Узкие окна едва пропускали свет, и его не хватало, чтобы разогнать сумрак. В душном межлестничном пролёте тянуло влажной пылью.
Она вскарабкалась до самого верха, прижимаясь к свежевыбеленной стене. Сердце гулко билось, дыхание же оставалось размеренным и сдержанным.
В детстве, когда лифт часто выходил из строя, ей тоже приходилось преодолевать эти пролёты пешком. Тогда она поднималась из последних сил, потом оседала у двери и жаловалась:
— Мам, лифт опять сломался! Я еле живая, пока дошла!
Янь Ман открывала дверь, смотрела на запыхавшуюся дочку и строго говорила:
— Если уж лестница так выматывает, значит, ты слишком мало тренируешься. Разве я не права, когда твержу тебе, что нужно укреплять тело?
Жалобы оборачивались нравоучением, и это всегда немного огорчало. Но дверь открывалась, и появлялась мама, и в этом заключалась вся разница.
Теперь Цзун Ин достала ключи из кармана, сжала их, но так и осталась стоять. Она смотрела перед собой пустым, застывшим взглядом.
Сколько ни капризничай и ни стучи, за этой дверью теперь никто не выйдет навстречу.
Одиночество, тянувшееся долгие годы, в этот миг словно прорвалось и навалилось разом. Грудь сжала тупая боль, глаза защипало, кончик носа окрасился красным.

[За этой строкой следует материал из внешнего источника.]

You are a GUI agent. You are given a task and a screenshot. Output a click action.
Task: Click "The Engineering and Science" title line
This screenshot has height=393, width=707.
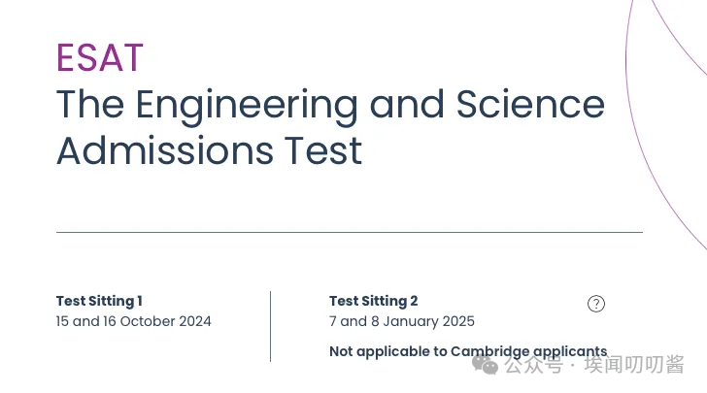[330, 105]
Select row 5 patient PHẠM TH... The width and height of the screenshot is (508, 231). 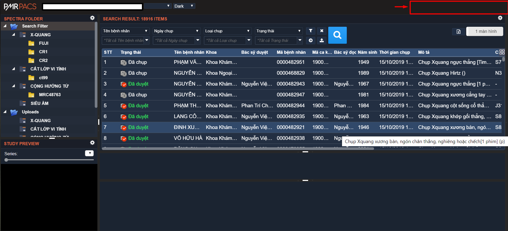(187, 105)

Старые половицы заскрипели под чьими-то шагами. В ту же секунду вспыхнула тусклая лампа в коридоре.
Соседская девочка подбежала и, сияя радостью, протянула коробку с пирожными:
— Сестричка, ты наконец вернулась! Я уже разнесла угощение всем соседям, осталось только для тебя! У меня сегодня день рождения, мне десять лет. Мама велела обязательно отдать и тебе!
Голос её был звонким, переполненным счастьем. Она не заметила странного состояния Цзун Ин и продолжала с детской непосредственностью:
— В коробке есть клубничный тортик, он особенно вкусный. Но мама сказала, что он быстро портится, так что ты должна съесть его поскорее. — Девочка подняла глаза и с любопытством спросила: — А у тебя когда день рождения?

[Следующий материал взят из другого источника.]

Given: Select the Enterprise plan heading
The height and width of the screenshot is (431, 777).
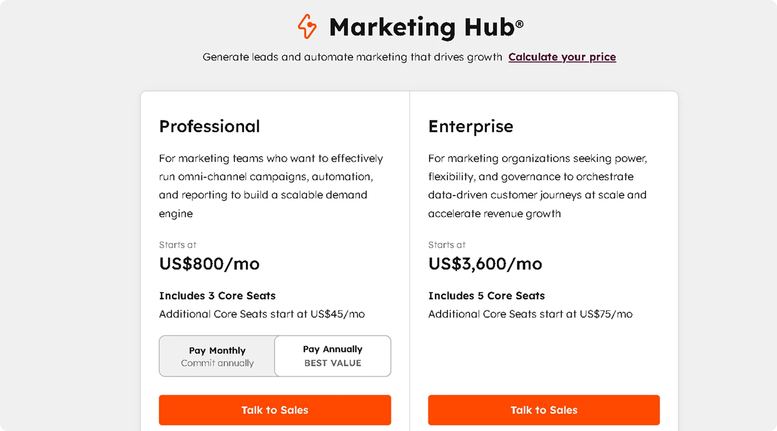Looking at the screenshot, I should click(471, 126).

В коридоре внезапно погас свет.
Цзун Ин не ответила.
В полумраке ребёнок всматривался в её лицо и заметил, что она стояла, опустив голову, зажимая рот ладонью, но глухие рыдания всё равно прорывались наружу.
Слёзы капали на половицы, а сквозняк раскачивал старое окно, и оно стучало под порывами ветра.

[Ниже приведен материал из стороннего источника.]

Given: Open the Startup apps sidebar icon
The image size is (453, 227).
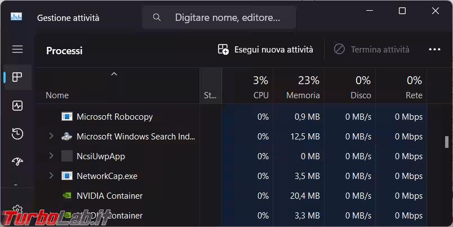Looking at the screenshot, I should 17,162.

В другом городе, в тот же день тоже шёл дождь.
В десять часов вечера Шэн Цинжан сидел в круглосуточном магазине и, разрядив телефон до последних семи процентов, набрал номер Цзун Ин.
Мобильник сообщил об отключении, а домашний телефон не отвечал.
Он вспомнил её сломанный аппарат и решил, что та так и не успела его починить. Вероятно, сейчас она уже в больнице, а дома трубку взять некому.
Он отключил телефон и перевёл взгляд на стену, где висела доска с объявлениями почтовой службы.
Мужчина повернулся к кассиру и спросил:
— Скажите, если отправить письмо в Шанхай, за сколько оно дойдёт?
Тот, занимаясь просроченными товарами, не отрываясь ответил:
— До Шанхая? Самое быстрое — завтра к вечеру.
Завтра.
Шэн Цинжан поспешно достал из портфеля бумагу и ручку, склонился и начал писать письмо.
Кассир, закончив свою работу, взглянул на него. Перед ним сидел строгий, чуть старомодный интеллигент, тщательно выводивший каждую строчку. Он сложил письмо, вложил в конверт, подписал адрес получателя и передал его с особой серьёзностью:
— Прошу вас, отправьте как можно скорее.
Он расплатился.
На улице дождь стих, и под жёлтым светом фонарей город выглядел тихим и чистым. Внутри магазина разносился запах готовящейся в кастрюле еды.
С подвешенного к стене телевизора шли вечерние новости. Камера перескакивала с одного сюжета на другой, и вдруг на экране мелькнуло знакомое архитектурное лого.